— UNTERSUCHTER TEXT —

= = = = = = =

Tipp 11: Wenn Sie die Beweislast für einen Standpunkt nicht tragen, dann sollten Sie vermeiden, sich festzulegen.

Immer wenn die Beweislast für einen Standpunkt nicht bei Ihnen liegt, sondern bei Ihrem Gesprächspartner, sollten Sie erklären, warum das so ist. Dann sollten Sie darum bitten, dass Ihr Gesprächspartner seiner Beweislast nachkommt. Auf diese Weise verhindern Sie, dass Sie eine argumentative Verantwortung übernehmen, die Sie vernünftigerweise gar nicht tragen sollten.

Wo liegt die Beweislast?

Um Tipp 10 und 11 anzuwenden, müssen Sie allerdings bereits wissen, wo die Beweislast liegt. Sie müssen wissen, wer etwas begründen muss und was. Hierfür gibt es zwei Regeln, die ich Ihnen empfehlen möchte.

Regel 1 : Wer nichts behauptet, muss auch nichts beweisen.
Regel 2 : Wer einen Standpunkt behauptet, der trägt üblicherweise dafür die Beweislast.

= = = = = = =

Gespeicherte Dateneinträge:

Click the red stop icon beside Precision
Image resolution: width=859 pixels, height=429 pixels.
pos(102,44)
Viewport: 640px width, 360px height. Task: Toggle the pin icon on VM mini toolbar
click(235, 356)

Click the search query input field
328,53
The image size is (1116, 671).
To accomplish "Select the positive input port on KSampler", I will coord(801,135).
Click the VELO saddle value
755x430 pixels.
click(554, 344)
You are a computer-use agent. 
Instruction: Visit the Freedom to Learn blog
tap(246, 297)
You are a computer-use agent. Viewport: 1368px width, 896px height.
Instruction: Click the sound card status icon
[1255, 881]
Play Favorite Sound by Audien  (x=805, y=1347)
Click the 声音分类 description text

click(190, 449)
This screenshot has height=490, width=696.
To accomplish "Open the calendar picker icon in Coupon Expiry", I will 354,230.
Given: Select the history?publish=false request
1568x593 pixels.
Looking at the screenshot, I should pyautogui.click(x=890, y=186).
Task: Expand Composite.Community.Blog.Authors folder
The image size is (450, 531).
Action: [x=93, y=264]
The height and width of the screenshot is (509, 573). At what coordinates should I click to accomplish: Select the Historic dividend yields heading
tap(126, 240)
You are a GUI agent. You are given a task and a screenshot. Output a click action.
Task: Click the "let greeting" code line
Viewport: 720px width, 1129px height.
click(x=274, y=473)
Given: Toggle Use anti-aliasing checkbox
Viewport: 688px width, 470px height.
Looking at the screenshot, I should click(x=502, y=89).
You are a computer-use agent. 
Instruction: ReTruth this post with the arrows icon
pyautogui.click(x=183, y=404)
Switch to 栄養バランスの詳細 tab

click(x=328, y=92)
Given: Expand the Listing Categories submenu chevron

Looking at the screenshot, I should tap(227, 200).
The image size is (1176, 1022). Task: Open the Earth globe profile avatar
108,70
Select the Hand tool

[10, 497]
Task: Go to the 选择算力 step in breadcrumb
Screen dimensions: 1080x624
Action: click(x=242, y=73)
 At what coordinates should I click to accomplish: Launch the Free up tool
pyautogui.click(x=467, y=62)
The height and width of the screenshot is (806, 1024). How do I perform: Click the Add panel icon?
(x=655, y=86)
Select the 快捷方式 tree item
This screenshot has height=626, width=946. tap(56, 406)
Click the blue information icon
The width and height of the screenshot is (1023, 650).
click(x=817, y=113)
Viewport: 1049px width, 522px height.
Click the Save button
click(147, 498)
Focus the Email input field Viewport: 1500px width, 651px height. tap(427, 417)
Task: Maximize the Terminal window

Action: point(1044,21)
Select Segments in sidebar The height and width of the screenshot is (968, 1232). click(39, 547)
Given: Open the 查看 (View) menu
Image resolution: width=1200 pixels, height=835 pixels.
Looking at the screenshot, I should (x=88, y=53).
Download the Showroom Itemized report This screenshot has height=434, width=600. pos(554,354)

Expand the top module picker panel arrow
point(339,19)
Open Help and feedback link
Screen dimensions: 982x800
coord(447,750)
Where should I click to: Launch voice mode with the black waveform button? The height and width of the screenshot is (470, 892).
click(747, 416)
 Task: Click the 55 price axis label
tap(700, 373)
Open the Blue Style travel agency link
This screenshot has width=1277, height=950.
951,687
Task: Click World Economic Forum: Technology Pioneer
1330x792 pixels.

= = = = = = =

— AUFGABE 1 —
Prüfen Sie, ob die folgenden Aussagen mit dem Text zur Beweislast übereinstimmen, und belegen Sie jede Antwort mit einem wörtlichen Zitat: (a) Wer nichts behauptet, muss auch nichts beweisen. (b) Um festzustellen, wo die Beweislast liegt, werden drei Regeln empfohlen. (c) Wer die Beweislast für einen Standpunkt nicht trägt, sollte sich festlegen.
— AUFGABE 2 —
Was sollte man laut dem Text zur Beweislast tun, nachdem man erklärt hat, warum die Beweislast beim Gesprächspartner liegt?

— ENDGÜLTIGE ANTWORT 1 —
(a) Ja: „Wer nichts behauptet, muss auch nichts beweisen.“
(b) Nein: „Hierfür gibt es zwei Regeln, die ich Ihnen empfehlen möchte.“
(c) Nein: „dann sollten Sie vermeiden, sich festzulegen.“

— ENDGÜLTIGE ANTWORT 2 —
Man sollte darum bitten, dass der Gesprächspartner seiner Beweislast nachkommt.